It had been a rather peculiar day. At that time, I was working in Fitzrovia a couple of days a week for someone who did a lot of refurbishment work for The Salvation Army. I was actually designing a twelve-foot high replacement crucifix for a Sally Army hall in Whitstable on the Kent coast. (Whitstable is quite nice by the way – good for oysters I believe). I was bored. I had been out all night and frankly, I felt terrible. It was one of those days when, you know, you somehow how manage to get in to work because you have to and you need the money and if you miss another day it’s over and you keep telling yourself: ‘just get through this, get through this, then we can get home and get straight into bed and everything’s going to be alright’.
I was nodding off and I couldn’t focus. I mean it's not that hard to design a cross right? I mean all the work’s already been done for you hasn’t it? Well, I was making a terrible pig’s ear of it and I could sense the combination of concern and puzzlement / distaste of the other people who were around. (Thankfully, the one Christian present was being very nice to me.)
Anyway, there I was doodling over this crucifix and thinking about the cross in St. Joseph’s when I was small and thinking about my mother (ex-nun) and wondering ‘where did it all go wrong?’ when the phone rang and it was for me:
‘Stephen, will you be my Jesus?”

* **Material shown**:
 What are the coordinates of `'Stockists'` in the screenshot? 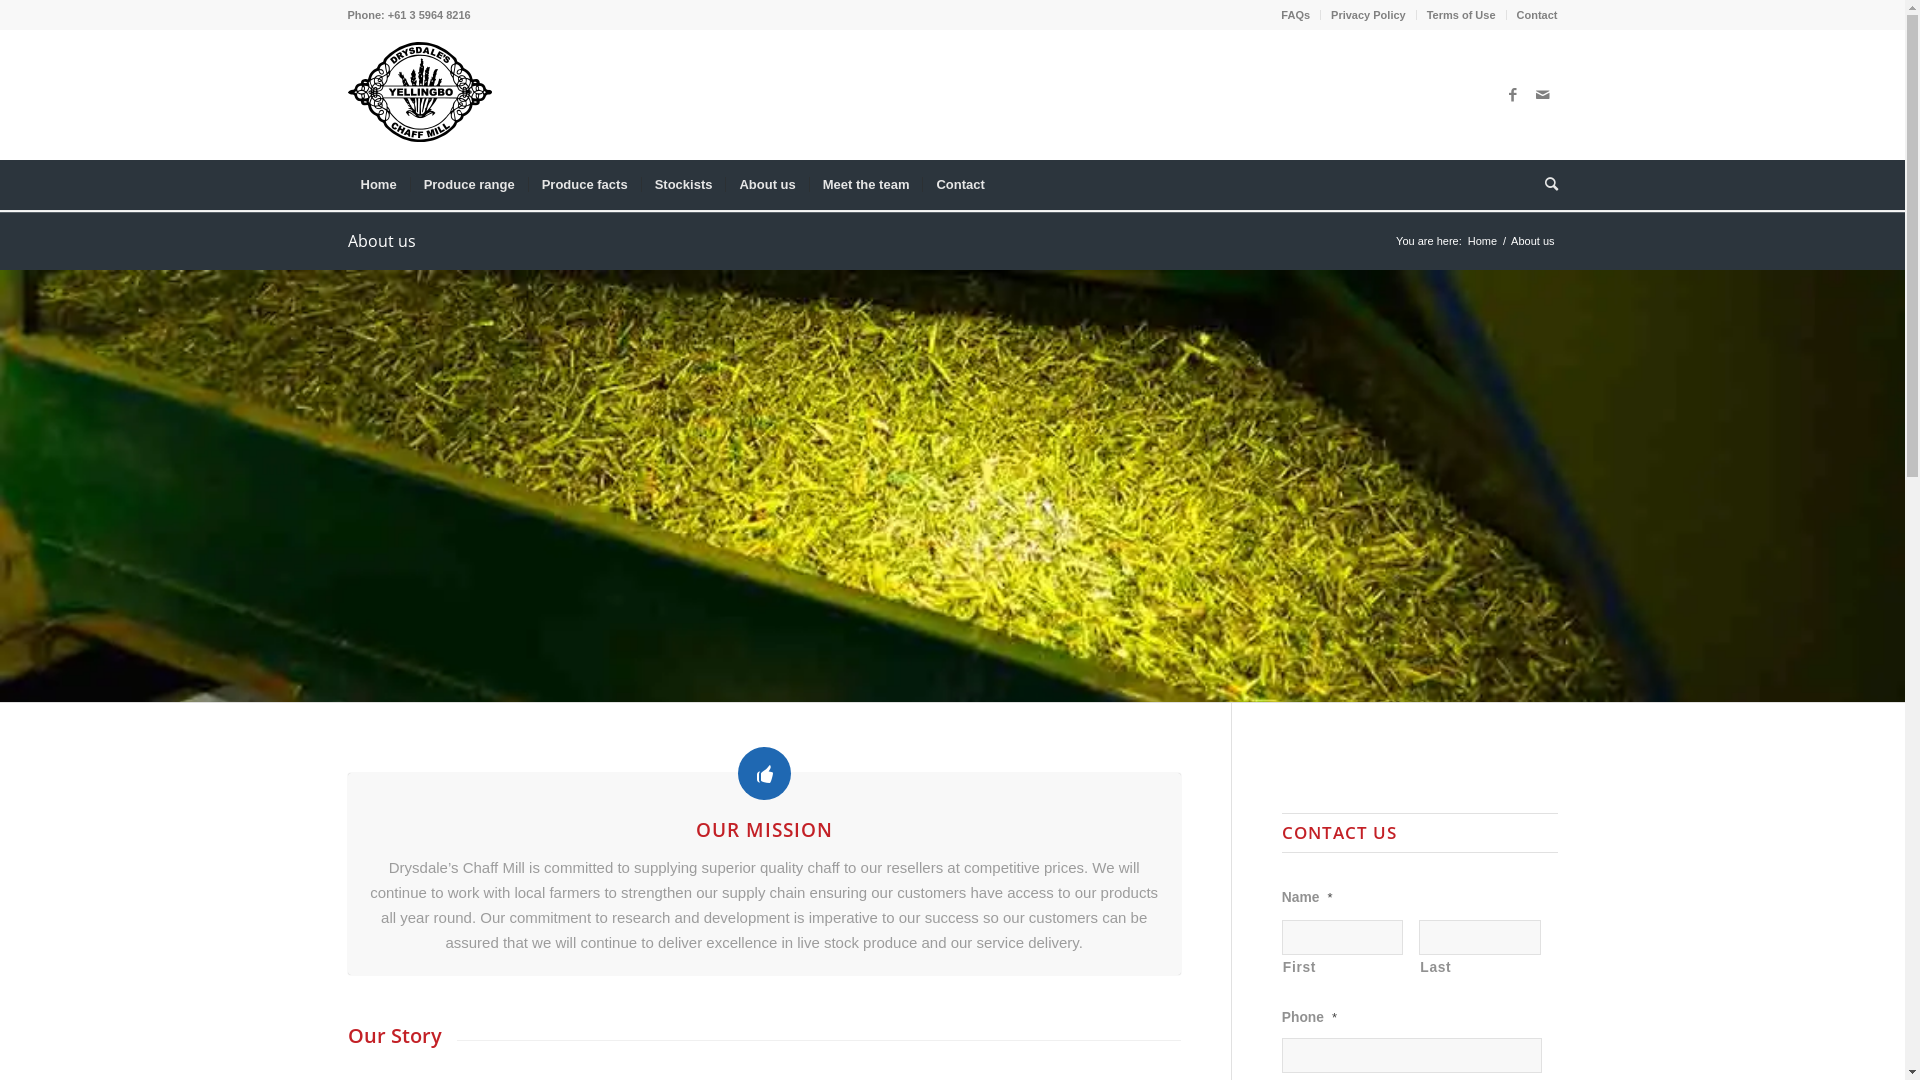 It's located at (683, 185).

==

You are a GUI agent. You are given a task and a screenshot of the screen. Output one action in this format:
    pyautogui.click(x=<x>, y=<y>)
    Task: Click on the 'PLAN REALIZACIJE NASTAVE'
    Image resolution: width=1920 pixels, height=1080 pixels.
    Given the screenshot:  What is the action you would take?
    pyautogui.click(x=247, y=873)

* **Problems and tasks**:
A: In the crucifix passage, where was the twelve-foot replacement crucifix meant to go?
B: Set down the stretch of the crucifix passage from "I was nodding" through "nice to me.)".

* **Per-task outputs**:
A: A Salvation Army hall in Whitstable on the Kent coast.

B:
I was nodding off and I couldn’t focus. I mean it's not that hard to design a cross right? I mean all the work’s already been done for you hasn’t it? Well, I was making a terrible pig’s ear of it and I could sense the combination of concern and puzzlement / distaste of the other people who were around. (Thankfully, the one Christian present was being very nice to me.)